Selain itu, pada usia–usia awal juga terjadi pembentukan rasa trust atau percaya. Bila anak menangis dan ibu peka serta responsive terhadap tangisannya, maka ibu akan memenuhi kebutuhan anaknya, apakah dengan memberikan ASI atau menggantikan popoknya.
Ibu yang peka dan berusaha memahami serta mengerti kebutuhan anak akan membuat anak percaya pada orangtuanya bahwa dirinya dimengerti.
Intinya, ibu selalu hadir dalam keseharian anak dan mampu dijadikan tempat bergantung (rely on). Ibu bukan saja bisa diajak bermain tapi juga tempat untuk belajar banyak hal karena ibu  mempunyai  pemikiran dan wawasan yang jauh ke depan demi kebaikan buah hatinya. Dengan ibulah, anak belajar saling berbagi, memberi, menerima, dan memahami satu sama lain. 
 
Jika sejak dini telah terbentuk persahabatan antara ibu dan anak, banyak manfaat bisa dipetik. Kepada sahabatnya, yaitu ibu, anak dapat bersikap terbuka lantaran sudah terbiasa sejak kecil. Nantinya di usia remaja, ketika peran peer group sangat kuat dan orangtua biasanya kesulitan dalam memantau pergaulan anak, ibu tak akan terlalu risau sebab ibu tahu anak–anaknya akan bercerita dengan sendirinya mengenai dirinya bermain dengan siapa atau teman–temannya seperti apa. Jadi, ibu bisa mengetahui banyak hal mengenai anak dan lingkungan pertemanannya tanpa perlu repot–repot menelisik.
 
Ibu pun dengan mudah bisa meminta anak bersikap hati–hati dalam berteman, memberi saran dan nasihat tanpa di minta jika dilihat anaknya galau atau gelisah, dan sebagainya. Jikapun terjadi konflik/kesalahpahaman antara orangtua dan anak, terutam di usia–usia praremaja remaja ketika kondisi jiwa anak tengah labil, maka ibu dan anak akan cepat–cepat mencari solusinya tanpa meredam rasa marah, semisal dengan berdiskusi bersama.
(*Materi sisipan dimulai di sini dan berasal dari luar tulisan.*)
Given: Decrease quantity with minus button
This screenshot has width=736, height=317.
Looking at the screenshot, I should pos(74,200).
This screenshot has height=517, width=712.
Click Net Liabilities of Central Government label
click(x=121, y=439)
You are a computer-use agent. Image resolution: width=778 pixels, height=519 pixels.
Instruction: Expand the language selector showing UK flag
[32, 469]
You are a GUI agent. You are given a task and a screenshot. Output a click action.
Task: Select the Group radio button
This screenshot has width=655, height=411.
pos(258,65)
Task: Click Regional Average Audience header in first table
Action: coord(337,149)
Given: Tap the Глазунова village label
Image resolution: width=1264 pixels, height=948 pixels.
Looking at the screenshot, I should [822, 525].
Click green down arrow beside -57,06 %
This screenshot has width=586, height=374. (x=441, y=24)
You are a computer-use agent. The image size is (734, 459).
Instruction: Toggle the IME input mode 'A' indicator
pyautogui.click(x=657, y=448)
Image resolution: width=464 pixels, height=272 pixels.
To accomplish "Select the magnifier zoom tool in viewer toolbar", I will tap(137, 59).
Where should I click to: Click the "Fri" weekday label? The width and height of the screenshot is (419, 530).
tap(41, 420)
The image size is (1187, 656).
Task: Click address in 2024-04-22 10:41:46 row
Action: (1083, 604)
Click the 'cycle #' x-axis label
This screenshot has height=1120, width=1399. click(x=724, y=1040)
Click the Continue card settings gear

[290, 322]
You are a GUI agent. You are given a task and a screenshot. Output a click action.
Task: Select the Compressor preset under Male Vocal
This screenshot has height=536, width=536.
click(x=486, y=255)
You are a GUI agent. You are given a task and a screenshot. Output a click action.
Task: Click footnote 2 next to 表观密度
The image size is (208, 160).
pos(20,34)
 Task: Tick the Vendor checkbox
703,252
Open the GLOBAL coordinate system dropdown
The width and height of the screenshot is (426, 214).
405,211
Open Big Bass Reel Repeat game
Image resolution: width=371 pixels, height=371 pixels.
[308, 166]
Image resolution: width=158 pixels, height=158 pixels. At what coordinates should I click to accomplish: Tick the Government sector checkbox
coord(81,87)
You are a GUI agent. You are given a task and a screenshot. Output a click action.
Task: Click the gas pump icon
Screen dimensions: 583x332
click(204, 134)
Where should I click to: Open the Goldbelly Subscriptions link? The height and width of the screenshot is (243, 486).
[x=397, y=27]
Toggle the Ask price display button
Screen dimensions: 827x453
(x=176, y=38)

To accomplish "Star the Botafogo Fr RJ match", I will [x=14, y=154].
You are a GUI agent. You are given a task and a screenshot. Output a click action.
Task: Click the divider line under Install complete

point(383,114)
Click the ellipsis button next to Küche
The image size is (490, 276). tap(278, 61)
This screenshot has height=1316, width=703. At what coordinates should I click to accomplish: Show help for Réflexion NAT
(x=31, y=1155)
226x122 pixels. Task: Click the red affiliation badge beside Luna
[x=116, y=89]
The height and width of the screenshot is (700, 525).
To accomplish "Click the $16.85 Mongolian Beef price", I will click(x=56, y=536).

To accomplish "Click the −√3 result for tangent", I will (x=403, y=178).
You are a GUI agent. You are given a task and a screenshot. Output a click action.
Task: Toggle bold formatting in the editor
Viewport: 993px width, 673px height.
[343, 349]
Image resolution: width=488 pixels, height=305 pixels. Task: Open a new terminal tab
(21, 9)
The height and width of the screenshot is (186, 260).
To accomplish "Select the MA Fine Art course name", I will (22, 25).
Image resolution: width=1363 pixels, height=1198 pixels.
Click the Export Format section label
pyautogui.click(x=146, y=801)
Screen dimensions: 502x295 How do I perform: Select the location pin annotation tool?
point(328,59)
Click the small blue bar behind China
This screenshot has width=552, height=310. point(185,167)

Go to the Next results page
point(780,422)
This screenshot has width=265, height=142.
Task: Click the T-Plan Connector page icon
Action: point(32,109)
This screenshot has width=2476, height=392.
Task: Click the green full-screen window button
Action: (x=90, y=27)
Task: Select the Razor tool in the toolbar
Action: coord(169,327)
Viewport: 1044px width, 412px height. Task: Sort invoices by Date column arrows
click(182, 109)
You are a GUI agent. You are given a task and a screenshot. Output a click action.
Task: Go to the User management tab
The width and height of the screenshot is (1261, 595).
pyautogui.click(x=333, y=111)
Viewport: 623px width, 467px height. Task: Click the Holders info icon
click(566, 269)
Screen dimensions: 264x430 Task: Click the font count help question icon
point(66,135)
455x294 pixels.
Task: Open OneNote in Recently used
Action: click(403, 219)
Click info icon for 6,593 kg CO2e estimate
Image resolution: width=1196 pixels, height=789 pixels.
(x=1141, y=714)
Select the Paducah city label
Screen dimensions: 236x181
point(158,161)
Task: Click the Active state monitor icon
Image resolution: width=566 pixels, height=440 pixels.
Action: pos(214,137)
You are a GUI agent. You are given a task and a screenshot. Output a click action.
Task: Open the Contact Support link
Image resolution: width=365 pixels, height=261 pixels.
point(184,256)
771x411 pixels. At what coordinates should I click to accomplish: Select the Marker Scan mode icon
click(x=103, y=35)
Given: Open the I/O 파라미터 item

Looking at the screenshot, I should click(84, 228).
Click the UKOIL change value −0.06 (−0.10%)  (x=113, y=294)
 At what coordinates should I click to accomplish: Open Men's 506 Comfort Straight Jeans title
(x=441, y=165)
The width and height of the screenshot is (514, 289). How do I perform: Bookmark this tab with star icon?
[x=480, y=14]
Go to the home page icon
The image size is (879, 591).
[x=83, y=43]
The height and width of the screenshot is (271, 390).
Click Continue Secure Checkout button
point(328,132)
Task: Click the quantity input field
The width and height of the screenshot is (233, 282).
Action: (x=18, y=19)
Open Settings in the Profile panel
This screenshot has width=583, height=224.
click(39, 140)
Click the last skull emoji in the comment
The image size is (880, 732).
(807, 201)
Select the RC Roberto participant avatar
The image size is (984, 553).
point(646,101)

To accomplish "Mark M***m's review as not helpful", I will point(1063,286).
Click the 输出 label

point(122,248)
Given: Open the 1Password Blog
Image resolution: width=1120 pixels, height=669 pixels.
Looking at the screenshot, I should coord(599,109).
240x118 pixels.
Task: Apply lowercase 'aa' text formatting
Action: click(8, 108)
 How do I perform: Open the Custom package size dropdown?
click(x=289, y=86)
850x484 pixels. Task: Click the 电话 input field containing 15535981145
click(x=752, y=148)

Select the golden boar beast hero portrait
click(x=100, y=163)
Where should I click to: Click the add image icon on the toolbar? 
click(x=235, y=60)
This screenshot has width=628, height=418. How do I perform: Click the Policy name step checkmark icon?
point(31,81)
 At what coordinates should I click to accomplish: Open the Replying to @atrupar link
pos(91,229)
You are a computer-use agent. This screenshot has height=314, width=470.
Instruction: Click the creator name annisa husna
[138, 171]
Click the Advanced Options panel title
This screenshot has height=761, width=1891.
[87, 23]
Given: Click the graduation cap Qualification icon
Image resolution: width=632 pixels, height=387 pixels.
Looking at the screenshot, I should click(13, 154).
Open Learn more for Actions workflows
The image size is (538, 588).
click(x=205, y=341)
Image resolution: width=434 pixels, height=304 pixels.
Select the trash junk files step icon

Tentunya pada setiap tahapan usia anak mempunyai tantangan berbeda untuk mempertahankan hubungan yang hangat antara ibu dan anak. Seperti apa dan bagaimana caranya, yuk kita simak bersama dalam topik  kali ini. 
APA YANG HARUS IBU LAKUKAN ?
Menurut psikolog dari KANCIL, Adisti Soegoto, M.Psi, selain menjalin kedekatan sejak dini, ada beberapa hal yang penting dilakukan ibu agar bisa menjadi sahabat anak, yaitu : 
·        Selalu menjalin komunikasi.
Sejak di kandungan, anak  sudah bisa diajak berkomunikasi.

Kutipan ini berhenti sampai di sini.